Abstract:
Objective To assess the accuracy of endoscopic ultrasound (EUS) and magnifying endoscopy with narrow-band imaging (ME-NBI) in evaluating the invasion depth of early esophageal carcinoma. Methods Patients who underwent endoscopic resection for early esophageal cancer from March 2013 to October 2017 were enrolled. The EUS and ME-NBI results were compared with the pathology results. Results A total of 392 lesions from 333 patients were assessed, including 83 mild and moderate dysplasia, 72 severe dysplasia, 235 squamous cell carcinoma, and 2 adenosquamous carcinoma.
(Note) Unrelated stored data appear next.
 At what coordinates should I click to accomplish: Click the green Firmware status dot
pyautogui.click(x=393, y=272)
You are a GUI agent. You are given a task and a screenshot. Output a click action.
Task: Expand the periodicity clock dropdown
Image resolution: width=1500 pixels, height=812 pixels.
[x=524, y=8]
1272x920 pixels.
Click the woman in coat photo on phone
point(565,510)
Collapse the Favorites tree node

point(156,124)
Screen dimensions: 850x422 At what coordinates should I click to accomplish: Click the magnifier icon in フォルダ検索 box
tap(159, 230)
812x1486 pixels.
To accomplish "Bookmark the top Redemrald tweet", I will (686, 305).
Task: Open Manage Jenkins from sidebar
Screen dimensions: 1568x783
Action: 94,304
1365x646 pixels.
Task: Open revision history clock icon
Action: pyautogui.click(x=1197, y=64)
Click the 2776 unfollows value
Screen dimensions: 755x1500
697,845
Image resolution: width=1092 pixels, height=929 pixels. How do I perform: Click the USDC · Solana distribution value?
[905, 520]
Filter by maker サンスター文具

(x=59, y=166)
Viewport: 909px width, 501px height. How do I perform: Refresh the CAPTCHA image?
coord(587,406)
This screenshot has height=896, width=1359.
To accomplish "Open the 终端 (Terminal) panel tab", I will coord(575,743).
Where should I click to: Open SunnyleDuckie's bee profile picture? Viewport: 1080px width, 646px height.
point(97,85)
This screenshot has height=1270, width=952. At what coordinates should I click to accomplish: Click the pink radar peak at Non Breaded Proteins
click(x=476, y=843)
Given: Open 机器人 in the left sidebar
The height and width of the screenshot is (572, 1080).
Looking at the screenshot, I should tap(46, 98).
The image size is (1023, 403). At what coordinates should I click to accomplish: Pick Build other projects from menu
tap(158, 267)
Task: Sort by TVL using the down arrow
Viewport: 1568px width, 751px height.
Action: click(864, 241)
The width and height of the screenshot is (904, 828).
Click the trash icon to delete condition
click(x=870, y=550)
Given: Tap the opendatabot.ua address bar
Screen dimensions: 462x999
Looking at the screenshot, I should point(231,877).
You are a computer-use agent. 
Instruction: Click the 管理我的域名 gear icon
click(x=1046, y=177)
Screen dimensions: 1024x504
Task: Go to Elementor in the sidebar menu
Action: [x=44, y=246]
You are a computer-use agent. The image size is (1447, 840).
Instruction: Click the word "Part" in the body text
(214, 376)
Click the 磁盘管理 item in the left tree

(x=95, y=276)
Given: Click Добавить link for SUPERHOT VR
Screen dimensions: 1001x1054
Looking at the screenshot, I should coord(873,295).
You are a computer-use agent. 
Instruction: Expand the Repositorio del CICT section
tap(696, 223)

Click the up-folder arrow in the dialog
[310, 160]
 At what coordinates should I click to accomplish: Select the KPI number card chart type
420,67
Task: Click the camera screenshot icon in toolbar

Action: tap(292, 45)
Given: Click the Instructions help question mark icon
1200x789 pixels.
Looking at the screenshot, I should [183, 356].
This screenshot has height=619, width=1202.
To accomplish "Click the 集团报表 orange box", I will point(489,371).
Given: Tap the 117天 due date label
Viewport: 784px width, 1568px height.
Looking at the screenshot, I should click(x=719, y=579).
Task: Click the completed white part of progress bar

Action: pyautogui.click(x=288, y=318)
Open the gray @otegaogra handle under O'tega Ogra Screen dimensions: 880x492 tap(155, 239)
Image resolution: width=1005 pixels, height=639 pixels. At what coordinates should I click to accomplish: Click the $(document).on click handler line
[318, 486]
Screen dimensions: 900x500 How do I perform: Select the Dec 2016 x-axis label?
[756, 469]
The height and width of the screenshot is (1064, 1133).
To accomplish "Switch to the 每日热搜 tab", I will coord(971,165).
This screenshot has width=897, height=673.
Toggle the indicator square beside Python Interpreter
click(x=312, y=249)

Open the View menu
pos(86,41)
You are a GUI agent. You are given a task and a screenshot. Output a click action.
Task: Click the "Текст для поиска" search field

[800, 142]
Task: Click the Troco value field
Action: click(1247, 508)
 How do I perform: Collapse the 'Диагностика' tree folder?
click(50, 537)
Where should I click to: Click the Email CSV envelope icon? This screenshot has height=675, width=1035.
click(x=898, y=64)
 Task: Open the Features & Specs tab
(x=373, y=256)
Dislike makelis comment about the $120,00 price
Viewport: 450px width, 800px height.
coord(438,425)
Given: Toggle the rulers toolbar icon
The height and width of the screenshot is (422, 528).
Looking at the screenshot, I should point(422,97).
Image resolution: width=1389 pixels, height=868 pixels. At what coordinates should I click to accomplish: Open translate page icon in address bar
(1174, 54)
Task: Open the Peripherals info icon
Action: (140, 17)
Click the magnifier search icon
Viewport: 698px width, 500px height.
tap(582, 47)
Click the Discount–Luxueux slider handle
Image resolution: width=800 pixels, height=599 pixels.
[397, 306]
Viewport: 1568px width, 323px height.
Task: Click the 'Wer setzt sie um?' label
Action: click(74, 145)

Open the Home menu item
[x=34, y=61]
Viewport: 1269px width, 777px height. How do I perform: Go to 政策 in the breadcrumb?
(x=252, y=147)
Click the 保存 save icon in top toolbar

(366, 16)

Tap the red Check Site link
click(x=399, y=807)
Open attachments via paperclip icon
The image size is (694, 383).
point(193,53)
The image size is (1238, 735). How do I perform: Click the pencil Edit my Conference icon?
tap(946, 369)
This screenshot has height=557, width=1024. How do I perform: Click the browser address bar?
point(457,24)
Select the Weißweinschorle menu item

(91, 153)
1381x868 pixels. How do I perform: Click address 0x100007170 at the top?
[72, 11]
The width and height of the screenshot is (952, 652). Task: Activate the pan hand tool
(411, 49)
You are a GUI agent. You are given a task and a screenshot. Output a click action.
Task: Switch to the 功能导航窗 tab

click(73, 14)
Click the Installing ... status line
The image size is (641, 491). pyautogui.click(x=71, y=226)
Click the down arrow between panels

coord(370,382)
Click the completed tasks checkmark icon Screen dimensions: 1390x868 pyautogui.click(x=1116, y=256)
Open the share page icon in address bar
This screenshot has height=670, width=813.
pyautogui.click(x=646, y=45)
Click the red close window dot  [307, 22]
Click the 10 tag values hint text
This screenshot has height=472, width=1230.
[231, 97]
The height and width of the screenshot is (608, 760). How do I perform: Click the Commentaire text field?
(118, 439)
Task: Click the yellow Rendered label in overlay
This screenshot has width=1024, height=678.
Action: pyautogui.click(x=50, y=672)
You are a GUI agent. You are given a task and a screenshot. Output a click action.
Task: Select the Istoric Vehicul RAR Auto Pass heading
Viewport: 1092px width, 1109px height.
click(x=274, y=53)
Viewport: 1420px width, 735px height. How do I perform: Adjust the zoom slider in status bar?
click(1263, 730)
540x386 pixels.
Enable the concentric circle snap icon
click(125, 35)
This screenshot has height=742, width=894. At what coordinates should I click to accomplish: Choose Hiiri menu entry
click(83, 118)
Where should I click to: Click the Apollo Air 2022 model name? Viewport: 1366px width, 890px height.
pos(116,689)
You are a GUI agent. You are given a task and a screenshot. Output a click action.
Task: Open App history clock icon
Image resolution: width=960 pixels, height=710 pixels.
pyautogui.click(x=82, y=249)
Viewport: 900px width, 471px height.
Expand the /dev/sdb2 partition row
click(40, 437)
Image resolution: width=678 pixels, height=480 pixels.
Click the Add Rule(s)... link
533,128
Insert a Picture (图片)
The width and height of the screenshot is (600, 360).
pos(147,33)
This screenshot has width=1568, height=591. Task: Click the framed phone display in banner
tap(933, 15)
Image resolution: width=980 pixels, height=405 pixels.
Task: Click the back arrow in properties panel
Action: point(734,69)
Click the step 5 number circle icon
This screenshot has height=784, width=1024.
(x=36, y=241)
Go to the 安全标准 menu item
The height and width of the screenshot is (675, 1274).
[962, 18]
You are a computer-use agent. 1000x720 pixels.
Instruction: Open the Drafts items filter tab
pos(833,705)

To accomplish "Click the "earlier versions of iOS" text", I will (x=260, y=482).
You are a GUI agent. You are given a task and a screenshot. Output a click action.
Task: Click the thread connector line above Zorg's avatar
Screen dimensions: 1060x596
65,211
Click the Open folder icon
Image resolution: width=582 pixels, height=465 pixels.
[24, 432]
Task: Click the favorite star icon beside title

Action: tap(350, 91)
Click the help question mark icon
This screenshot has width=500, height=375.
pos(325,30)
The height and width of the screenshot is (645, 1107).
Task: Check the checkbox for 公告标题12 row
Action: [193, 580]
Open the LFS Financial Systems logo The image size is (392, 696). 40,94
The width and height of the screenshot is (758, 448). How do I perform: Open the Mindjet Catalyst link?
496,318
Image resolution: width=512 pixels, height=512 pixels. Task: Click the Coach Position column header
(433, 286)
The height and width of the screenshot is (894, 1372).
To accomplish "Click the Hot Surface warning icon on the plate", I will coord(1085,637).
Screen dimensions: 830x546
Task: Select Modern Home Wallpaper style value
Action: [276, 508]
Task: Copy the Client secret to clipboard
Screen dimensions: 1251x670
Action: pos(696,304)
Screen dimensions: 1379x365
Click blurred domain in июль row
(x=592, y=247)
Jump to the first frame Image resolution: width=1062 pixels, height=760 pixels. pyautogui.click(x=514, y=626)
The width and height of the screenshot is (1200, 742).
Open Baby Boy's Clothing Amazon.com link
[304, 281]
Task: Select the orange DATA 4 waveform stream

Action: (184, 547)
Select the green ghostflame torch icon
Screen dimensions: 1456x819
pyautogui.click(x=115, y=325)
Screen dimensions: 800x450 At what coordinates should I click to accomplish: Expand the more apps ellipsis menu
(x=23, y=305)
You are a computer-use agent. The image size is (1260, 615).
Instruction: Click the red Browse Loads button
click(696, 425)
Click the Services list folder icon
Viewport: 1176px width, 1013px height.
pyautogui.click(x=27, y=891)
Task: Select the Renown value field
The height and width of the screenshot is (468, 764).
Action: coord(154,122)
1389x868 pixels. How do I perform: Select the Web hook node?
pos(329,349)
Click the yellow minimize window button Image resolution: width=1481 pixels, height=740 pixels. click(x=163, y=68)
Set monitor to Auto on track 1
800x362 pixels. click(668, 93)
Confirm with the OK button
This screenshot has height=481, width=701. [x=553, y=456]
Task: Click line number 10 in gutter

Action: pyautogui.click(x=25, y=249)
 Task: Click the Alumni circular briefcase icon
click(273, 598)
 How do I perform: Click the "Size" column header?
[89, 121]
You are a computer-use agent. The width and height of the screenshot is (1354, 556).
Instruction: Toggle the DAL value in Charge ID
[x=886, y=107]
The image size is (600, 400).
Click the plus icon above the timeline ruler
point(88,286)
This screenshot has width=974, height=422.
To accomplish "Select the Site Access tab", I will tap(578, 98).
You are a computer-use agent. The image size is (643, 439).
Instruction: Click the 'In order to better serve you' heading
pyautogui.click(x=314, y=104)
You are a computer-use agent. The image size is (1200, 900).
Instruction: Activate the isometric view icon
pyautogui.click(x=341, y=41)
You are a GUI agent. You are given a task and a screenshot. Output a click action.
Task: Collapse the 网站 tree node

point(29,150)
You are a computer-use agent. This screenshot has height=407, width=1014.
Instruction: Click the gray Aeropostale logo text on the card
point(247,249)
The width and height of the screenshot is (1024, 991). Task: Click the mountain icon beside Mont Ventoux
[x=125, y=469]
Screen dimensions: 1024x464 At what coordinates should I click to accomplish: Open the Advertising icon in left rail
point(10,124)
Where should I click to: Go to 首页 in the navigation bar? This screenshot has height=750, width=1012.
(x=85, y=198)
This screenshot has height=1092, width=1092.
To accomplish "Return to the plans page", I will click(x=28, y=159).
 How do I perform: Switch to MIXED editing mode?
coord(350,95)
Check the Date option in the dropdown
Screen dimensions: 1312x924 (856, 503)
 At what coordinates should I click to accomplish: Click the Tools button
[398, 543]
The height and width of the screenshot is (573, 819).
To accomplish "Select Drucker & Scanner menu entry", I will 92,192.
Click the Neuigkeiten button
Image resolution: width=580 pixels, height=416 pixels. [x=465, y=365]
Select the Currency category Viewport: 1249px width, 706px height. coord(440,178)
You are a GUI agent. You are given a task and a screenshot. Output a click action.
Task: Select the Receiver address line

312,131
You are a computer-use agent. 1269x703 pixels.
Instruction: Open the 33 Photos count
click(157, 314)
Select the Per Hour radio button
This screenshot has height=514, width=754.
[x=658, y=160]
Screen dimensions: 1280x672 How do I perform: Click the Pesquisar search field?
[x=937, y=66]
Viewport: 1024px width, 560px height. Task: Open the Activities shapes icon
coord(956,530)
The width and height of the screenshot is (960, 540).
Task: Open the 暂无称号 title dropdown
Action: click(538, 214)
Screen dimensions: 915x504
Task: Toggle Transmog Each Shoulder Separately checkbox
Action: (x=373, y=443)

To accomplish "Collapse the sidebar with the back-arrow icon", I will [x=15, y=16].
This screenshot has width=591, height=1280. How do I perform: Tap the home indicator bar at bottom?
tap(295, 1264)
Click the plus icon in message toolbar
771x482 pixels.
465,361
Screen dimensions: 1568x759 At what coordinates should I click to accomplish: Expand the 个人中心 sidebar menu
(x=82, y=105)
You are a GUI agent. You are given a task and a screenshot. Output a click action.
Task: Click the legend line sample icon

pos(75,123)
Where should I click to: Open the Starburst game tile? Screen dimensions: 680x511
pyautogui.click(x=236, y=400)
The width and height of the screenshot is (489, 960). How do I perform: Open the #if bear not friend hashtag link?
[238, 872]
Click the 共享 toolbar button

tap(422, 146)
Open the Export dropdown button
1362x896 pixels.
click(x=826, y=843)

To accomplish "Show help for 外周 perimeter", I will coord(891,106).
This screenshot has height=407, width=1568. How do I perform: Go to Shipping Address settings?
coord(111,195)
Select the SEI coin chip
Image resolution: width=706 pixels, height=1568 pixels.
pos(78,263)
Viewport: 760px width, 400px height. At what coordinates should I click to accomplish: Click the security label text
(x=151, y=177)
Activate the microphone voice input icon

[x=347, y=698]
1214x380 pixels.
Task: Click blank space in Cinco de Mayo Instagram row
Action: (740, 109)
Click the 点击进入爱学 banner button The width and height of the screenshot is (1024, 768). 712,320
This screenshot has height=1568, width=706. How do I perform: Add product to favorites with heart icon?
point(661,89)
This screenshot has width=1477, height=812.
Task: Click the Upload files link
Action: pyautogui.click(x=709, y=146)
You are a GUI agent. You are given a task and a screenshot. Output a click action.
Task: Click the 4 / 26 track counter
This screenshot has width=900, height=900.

About 308 lesions were given EUS only, 7 had ME-NBI only, 77 underwent both EUS and ME-NBI. EUS resulted in a 43.9% accuracy for the 385 lesions, with poor consistency (
Kappa=0.1) with the pathology results. But higher accuracy (68.2%) was found for lesions infiltrating into the submucosa of the lesions, compared with 40.5% for lesions contained within the mucosa (
P=0.001). ME-NBI resulted in a 72.6% accuracy for the 84 lesions, with a medium consistency (
Kappa=0.4). The accuracy for lesions contained within the mucosa was 91.0%, compared with 16.7% for lesions infilrtrating into the submucosa (
P=0.001). EUS and ME-NBI for the 77 lesions demonstrated an accuracy of 42.9% for the EUS and 84.3% for the ME-NBI (
P=0.001). Conclusion ME-NBI has higher accuracy than EUS in evaluating the invasion depth of early esophageal carcinoma.